Rarely, maneuvers don’t seem to work, even though the vertigo seems to be BPPV. The affected person is able to make spells happen by making head movements like lying down, rolling over or tipping the head up, but the particles seem to be stuck, unable to exit the ear. Each time a maneuver is done, the vertigo remains the same, rather than improving.
For the last 50 years, this has been blamed on particles attached to the cupula, the main spinning sensor in the semicircular canals. The particles in BPPV move freely in the canals and can be moved out by rotating the head, but in this condition they won’t exit. We don’t believe this is caused by otoconia stuck on the cupula. Instead, we believe they form a blockage in a narrow part of the canal.
This problem is called canalith jam. Otoconia are very sticky, and they are very good at sticking to each other. This means that particles can enter the semicircular canals one at a time, but once inside can stick together until they form a large, irregular clump.

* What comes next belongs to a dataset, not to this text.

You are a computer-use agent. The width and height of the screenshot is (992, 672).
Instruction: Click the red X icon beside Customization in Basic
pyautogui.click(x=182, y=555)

These clumps can include pieces of the membrane that attaches them to the gravity sensor, forming a cluster rather like crumpled pieces of paper.
The problem with this is that the semicircular canal is a tube with a large swelling on the end containing the sensor, called the ampulla. Individual particles can easily enter this enlarged area, but have to pass through a gradually tapering funnel in order to get back into the semicircular canal. If they form a larger clump in the ampulla, this is a problem. Imagine pouring sugar through a kitchen funnel—it’s simple. It’s harder to pour brown sugar, which sticks together and forms clumps. Now try to drop pieces of crumpled paper through—that’s very difficult. Rough, irregular clumps don’t pass easily through narrow places.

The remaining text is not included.